ENTRIES SHOWN section start

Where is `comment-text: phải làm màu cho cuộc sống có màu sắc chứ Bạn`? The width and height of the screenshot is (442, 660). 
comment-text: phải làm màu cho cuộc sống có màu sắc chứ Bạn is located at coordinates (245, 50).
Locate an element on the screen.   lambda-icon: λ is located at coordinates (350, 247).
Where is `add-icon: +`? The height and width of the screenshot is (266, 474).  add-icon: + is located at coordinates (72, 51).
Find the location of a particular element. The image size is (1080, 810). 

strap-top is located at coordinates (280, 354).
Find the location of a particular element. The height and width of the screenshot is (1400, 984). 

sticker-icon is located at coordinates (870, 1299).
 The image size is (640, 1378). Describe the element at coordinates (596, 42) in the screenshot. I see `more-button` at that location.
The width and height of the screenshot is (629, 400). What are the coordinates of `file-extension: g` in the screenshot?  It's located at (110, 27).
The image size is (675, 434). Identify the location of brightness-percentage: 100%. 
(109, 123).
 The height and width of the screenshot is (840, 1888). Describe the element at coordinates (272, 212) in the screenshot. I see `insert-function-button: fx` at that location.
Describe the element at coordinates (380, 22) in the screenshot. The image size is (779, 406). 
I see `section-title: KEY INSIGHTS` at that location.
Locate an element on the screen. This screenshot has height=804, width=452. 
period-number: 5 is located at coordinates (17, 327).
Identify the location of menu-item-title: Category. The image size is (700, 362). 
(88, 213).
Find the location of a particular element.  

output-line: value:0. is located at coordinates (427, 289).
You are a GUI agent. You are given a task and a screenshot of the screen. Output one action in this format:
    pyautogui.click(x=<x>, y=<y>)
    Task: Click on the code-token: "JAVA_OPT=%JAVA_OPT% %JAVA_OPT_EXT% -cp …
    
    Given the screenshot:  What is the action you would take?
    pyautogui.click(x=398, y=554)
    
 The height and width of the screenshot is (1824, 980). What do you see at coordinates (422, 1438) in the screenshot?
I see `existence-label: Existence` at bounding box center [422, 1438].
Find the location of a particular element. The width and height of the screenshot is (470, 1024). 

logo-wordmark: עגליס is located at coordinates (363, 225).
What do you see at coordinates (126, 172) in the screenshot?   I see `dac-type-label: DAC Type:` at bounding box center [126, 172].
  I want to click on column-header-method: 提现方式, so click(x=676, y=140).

ENTRIES SHOWN section end

--- WRITTEN TASK ---
Rewrite the data above, replacing every "particular element" with "specific element" and leaving everything else unchanged.

--- SOLVED PROBLEM ---
Where is `comment-text: phải làm màu cho cuộc sống có màu sắc chứ Bạn`? The width and height of the screenshot is (442, 660). 
comment-text: phải làm màu cho cuộc sống có màu sắc chứ Bạn is located at coordinates (245, 50).
Locate an element on the screen.   lambda-icon: λ is located at coordinates (350, 247).
Where is `add-icon: +`? The height and width of the screenshot is (266, 474).  add-icon: + is located at coordinates (72, 51).
Find the location of a specific element. The image size is (1080, 810). 

strap-top is located at coordinates (280, 354).
Find the location of a specific element. The height and width of the screenshot is (1400, 984). 

sticker-icon is located at coordinates (870, 1299).
 The image size is (640, 1378). Describe the element at coordinates (596, 42) in the screenshot. I see `more-button` at that location.
The width and height of the screenshot is (629, 400). What are the coordinates of `file-extension: g` in the screenshot?  It's located at (110, 27).
The image size is (675, 434). Identify the location of brightness-percentage: 100%. 
(109, 123).
 The height and width of the screenshot is (840, 1888). Describe the element at coordinates (272, 212) in the screenshot. I see `insert-function-button: fx` at that location.
Describe the element at coordinates (380, 22) in the screenshot. The image size is (779, 406). 
I see `section-title: KEY INSIGHTS` at that location.
Locate an element on the screen. This screenshot has height=804, width=452. 
period-number: 5 is located at coordinates (17, 327).
Identify the location of menu-item-title: Category. The image size is (700, 362). 
(88, 213).
Find the location of a specific element.  

output-line: value:0. is located at coordinates (427, 289).
You are a GUI agent. You are given a task and a screenshot of the screen. Output one action in this format:
    pyautogui.click(x=<x>, y=<y>)
    Task: Click on the code-token: "JAVA_OPT=%JAVA_OPT% %JAVA_OPT_EXT% -cp …
    
    Given the screenshot:  What is the action you would take?
    pyautogui.click(x=398, y=554)
    
 The height and width of the screenshot is (1824, 980). What do you see at coordinates (422, 1438) in the screenshot?
I see `existence-label: Existence` at bounding box center [422, 1438].
Find the location of a specific element. The width and height of the screenshot is (470, 1024). 

logo-wordmark: עגליס is located at coordinates (363, 225).
What do you see at coordinates (126, 172) in the screenshot?   I see `dac-type-label: DAC Type:` at bounding box center [126, 172].
  I want to click on column-header-method: 提现方式, so click(x=676, y=140).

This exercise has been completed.